My parents didn’t love me.

My childhood tumbled around this perception of mine. It is not just me; many still believe the same. And the hard part is that we are the ones who find it tough to express and accept love.

Is it because we don’t know what love is? Or is it because we were not shown how to love?

Love in my culture was different.

I grew up in a culture and time where love was considered to be off-limits. Even doodling a heart figure raised suspicions in my home. To our elders, love always symbolized a couple sharing a hot kiss.

Even at home, there were no occasional romantic gestures shared between my parents. Hugs and one-on-one conversations felt uncomfortable. Gifting each other was thought to be a waste of money and time.

People who had authoritarian parents might find this relatable. On top of that, if you are an Asian, I can see some vigorous nodding there.

The impact of being so out of touch with expressing love is huge.

Love is a free gift. Photo by Christopher Beloch on Unsplash

This may seem ordinary to some of the people around us. But the unmet longing for love and understanding I had as a child has had an impact.

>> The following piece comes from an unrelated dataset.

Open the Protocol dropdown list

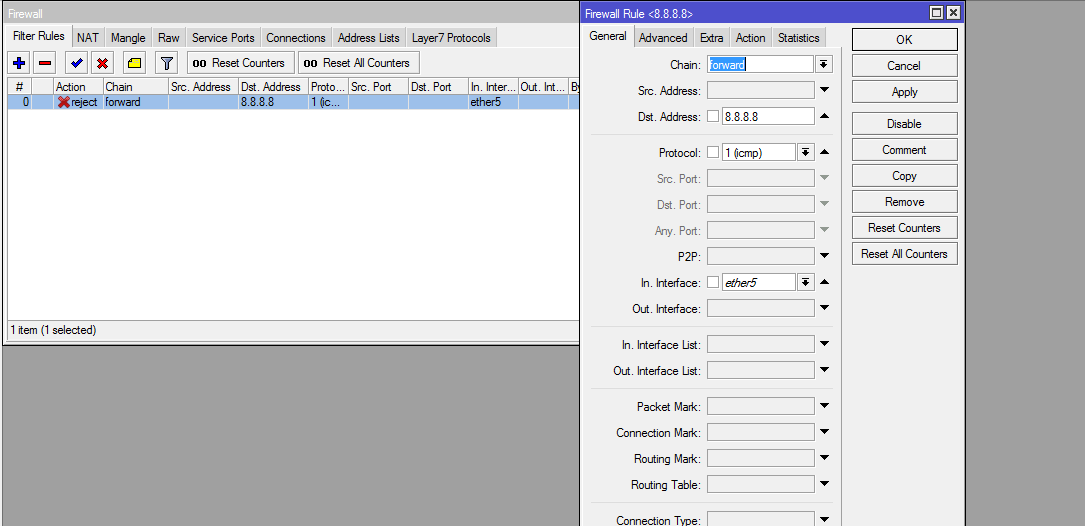pyautogui.click(x=805, y=153)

I was expressing my love in ways that I thought would touch them. And by doing that, I was expecting something in return.

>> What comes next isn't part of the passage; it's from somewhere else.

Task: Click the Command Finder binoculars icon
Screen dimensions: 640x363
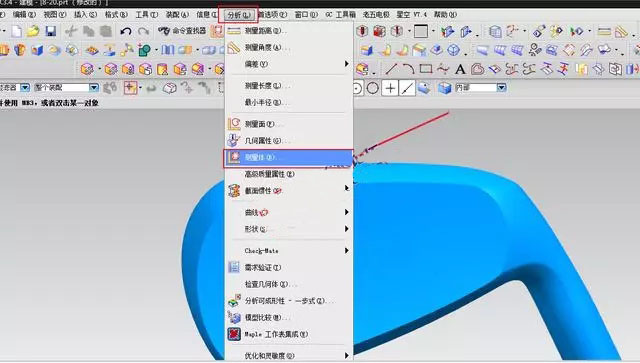Action: click(164, 31)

I wanted them to appreciate me.

I wanted them to know why I liked or disliked somebody or something.

I wanted them to understand why I hated the group they put me in.

I wanted them to say, “We love you,” and “It’s okay.”

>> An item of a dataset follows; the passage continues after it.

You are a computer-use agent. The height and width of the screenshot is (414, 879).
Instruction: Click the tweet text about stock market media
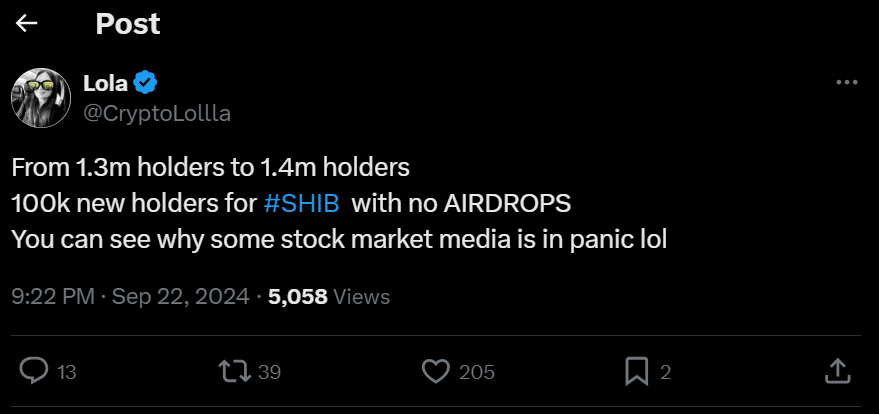click(x=339, y=240)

All I got were curt replies, confusing nos, and sometimes harsh punishments. And as a result, I was roaming around with the guilt that there was something wrong with me. Sometimes, I convince myself that I must have forgotten their act of love.

All of this blame and shame came to an end one day. It was the day I got married.

I saw the tears in their eyes when I left home. I realized they had some love for me inside. It is just that I couldn’t comprehend their enigmatic love.

I didn’t know.

I didn’t know their side of the story.

What I saw was that they didn’t care about my paintings or stories. I didn’t know they had no time, as they were working hard to make a decent living.

I felt that they were unconcerned if I had a friend or any other relationships. What I didn’t know was that they thought I needed nobody else other than them.

I saw that all their worry was about me getting good grades and getting into that college. What I didn’t know was their belief that that’s how I would have a peaceful and safe future.

What I saw was that they were restricting me a lot. What I didn’t know was that they were trying to protect me.

One thing became clear. There was nothing wrong with me. I started giving myself the love I much needed.

Also, there couldn’t be any bad intentions behind their detached attitude towards us. They just didn’t know.

There was no light at the end of their tunnel. Photo by Warren on Unsplash

They didn’t know.

Yes, I am hurt. I faced emotional neglect. I am trying to heal my childhood trauma. It is true that Gen Z and Gen Y people are distancing themselves from their parents because of their past. At the same time, we are the people who are being riddled with guilt while doing so.

“Our parents gave us food, shelter, and education. Shouldn’t we forget all the emotional trauma and be grateful to them for doing their duty?”

And the blame and shame continue. It was our parents then. It is our turn now.

There are two kinds of perspectives. Field perspective: someone who is in the field of the game (problem). Observer perspective: someone who is observing the game from outside.

While I was with my parents, I had a field perspective. When I left home, I was able to see things from the observer’s perspective.

Despite the bitterness and the hurt, I realized something about them: They didn’t know either.

They didn’t know that we wanted them to show their love.

They didn’t know how to express their love in a better way.

They didn’t know that expressing their love could make us better humans.

They didn’t know that there was another way, contrary to what they’d been taught.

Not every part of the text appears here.